## To do
Please render the rows from the very first line through the line containing "coord(1709,425)", both included, as a Markdown table with the columns No. and Entry, skipping any blank lines.

## Information given
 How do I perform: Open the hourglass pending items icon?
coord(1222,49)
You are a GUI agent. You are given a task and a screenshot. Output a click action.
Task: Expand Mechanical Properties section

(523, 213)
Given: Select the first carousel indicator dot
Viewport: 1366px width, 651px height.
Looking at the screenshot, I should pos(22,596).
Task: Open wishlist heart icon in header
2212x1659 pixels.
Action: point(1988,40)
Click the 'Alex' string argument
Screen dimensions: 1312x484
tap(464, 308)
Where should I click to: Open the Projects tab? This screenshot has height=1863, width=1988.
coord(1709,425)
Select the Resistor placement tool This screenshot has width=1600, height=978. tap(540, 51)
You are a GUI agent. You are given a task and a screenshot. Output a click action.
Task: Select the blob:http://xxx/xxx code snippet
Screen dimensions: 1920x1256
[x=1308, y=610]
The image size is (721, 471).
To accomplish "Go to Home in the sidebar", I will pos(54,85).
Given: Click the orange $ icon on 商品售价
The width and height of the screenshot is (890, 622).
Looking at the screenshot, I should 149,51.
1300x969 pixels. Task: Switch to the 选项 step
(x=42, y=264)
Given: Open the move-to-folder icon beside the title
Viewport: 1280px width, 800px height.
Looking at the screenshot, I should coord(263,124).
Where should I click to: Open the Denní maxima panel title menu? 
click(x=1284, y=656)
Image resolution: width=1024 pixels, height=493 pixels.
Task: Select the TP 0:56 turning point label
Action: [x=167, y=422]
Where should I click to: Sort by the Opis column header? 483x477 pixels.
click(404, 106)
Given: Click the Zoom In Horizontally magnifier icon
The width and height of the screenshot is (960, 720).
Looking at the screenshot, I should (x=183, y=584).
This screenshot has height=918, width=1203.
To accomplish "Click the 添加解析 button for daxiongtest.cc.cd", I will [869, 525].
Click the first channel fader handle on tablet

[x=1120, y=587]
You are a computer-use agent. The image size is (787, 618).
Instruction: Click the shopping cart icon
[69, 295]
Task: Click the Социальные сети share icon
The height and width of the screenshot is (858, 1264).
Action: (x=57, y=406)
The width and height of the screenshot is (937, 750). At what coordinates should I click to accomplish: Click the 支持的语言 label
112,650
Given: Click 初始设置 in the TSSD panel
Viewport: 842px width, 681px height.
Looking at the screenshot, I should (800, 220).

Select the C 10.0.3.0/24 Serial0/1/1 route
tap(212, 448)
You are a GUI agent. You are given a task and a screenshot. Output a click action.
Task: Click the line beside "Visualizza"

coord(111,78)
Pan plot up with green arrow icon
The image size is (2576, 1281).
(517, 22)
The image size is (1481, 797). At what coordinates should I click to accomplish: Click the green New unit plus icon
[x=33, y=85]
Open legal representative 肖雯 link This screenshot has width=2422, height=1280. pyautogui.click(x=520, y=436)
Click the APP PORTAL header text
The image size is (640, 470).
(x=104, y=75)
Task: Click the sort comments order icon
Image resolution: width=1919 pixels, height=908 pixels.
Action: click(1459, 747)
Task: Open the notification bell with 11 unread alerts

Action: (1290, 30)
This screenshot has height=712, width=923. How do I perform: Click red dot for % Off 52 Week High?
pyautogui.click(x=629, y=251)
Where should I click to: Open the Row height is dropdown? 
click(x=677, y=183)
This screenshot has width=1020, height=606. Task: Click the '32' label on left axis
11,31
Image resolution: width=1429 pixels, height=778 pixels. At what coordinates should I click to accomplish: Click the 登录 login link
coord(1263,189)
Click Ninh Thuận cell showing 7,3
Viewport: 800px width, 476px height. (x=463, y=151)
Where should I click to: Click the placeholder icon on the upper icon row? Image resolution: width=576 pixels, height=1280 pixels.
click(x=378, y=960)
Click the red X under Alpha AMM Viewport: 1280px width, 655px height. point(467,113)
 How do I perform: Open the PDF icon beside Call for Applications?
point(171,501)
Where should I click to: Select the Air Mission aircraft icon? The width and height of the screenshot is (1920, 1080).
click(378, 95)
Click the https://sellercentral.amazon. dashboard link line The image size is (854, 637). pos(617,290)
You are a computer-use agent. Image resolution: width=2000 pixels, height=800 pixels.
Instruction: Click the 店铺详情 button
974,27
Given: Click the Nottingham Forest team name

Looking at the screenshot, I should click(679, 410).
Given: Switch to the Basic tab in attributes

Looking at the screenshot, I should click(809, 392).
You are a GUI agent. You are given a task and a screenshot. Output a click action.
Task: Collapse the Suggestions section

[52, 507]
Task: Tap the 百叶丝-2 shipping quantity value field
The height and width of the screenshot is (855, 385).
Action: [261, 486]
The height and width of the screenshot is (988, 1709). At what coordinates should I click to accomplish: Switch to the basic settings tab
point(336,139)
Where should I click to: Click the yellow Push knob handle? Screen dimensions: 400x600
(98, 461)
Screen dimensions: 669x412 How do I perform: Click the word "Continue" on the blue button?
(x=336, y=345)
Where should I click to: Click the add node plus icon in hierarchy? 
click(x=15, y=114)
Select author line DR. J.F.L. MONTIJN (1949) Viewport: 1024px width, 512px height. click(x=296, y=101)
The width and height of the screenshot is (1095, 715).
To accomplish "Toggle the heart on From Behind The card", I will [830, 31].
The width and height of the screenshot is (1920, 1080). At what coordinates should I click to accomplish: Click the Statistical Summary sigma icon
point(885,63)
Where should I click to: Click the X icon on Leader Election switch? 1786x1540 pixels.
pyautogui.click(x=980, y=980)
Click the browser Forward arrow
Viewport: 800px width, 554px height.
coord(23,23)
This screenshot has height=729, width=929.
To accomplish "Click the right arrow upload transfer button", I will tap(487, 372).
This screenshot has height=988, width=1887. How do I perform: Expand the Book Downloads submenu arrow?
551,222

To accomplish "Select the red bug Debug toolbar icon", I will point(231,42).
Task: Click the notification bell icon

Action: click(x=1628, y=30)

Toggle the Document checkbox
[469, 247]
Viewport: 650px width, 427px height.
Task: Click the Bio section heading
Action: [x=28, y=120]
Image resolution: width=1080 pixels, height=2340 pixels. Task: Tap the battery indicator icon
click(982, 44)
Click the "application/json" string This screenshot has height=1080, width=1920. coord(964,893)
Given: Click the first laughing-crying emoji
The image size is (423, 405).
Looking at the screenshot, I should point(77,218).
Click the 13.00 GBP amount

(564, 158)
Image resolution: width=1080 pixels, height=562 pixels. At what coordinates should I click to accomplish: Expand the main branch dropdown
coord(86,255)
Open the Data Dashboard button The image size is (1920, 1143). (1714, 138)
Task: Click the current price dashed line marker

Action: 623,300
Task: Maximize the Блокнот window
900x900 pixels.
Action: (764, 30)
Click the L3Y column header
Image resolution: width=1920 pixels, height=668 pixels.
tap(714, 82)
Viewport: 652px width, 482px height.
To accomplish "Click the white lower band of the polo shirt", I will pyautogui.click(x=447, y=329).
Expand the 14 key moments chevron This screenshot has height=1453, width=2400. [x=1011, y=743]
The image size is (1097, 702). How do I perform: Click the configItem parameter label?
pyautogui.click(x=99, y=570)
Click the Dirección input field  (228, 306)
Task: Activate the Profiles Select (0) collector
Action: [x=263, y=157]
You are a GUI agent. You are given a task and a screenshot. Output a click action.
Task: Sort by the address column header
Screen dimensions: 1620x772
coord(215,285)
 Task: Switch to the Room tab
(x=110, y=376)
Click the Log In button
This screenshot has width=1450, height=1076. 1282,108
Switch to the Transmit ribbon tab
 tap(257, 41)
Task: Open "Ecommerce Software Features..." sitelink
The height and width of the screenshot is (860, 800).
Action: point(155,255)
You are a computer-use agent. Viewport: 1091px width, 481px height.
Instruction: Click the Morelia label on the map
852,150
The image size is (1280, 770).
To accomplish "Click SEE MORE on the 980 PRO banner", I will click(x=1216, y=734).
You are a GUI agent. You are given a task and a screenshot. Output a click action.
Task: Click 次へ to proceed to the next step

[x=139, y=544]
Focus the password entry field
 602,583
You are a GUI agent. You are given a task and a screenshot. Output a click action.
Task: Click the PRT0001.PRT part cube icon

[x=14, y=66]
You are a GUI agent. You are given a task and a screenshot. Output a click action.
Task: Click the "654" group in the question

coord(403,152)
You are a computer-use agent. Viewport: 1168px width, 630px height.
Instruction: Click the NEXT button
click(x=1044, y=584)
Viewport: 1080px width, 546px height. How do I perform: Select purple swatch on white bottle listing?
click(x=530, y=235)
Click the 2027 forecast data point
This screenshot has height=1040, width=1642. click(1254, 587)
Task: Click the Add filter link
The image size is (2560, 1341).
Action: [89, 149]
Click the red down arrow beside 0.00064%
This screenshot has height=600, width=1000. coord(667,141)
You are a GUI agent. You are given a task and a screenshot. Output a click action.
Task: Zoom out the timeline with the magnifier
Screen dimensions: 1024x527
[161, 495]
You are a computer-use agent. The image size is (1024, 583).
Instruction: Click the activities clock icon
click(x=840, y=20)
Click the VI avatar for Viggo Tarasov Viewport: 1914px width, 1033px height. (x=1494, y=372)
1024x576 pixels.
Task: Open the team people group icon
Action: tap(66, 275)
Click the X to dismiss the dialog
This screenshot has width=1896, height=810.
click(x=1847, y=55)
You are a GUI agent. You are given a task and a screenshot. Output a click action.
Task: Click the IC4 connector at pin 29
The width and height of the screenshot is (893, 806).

## The result
| No. | Entry |
|---|---|
| 1 |  How do I perform: Open the hourglass pending items icon? |
| 2 | coord(1222,49) |
| 3 | You are a GUI agent. You are given a task and a screenshot. Output a click action. |
| 4 | Task: Expand Mechanical Properties section |
| 5 | (523, 213) |
| 6 | Given: Select the first carousel indicator dot |
| 7 | Viewport: 1366px width, 651px height. |
| 8 | Looking at the screenshot, I should pos(22,596). |
| 9 | Task: Open wishlist heart icon in header |
| 10 | 2212x1659 pixels. |
| 11 | Action: point(1988,40) |
| 12 | Click the 'Alex' string argument |
| 13 | Screen dimensions: 1312x484 |
| 14 | tap(464, 308) |
| 15 | Where should I click to: Open the Projects tab? This screenshot has height=1863, width=1988. |
| 16 | coord(1709,425) |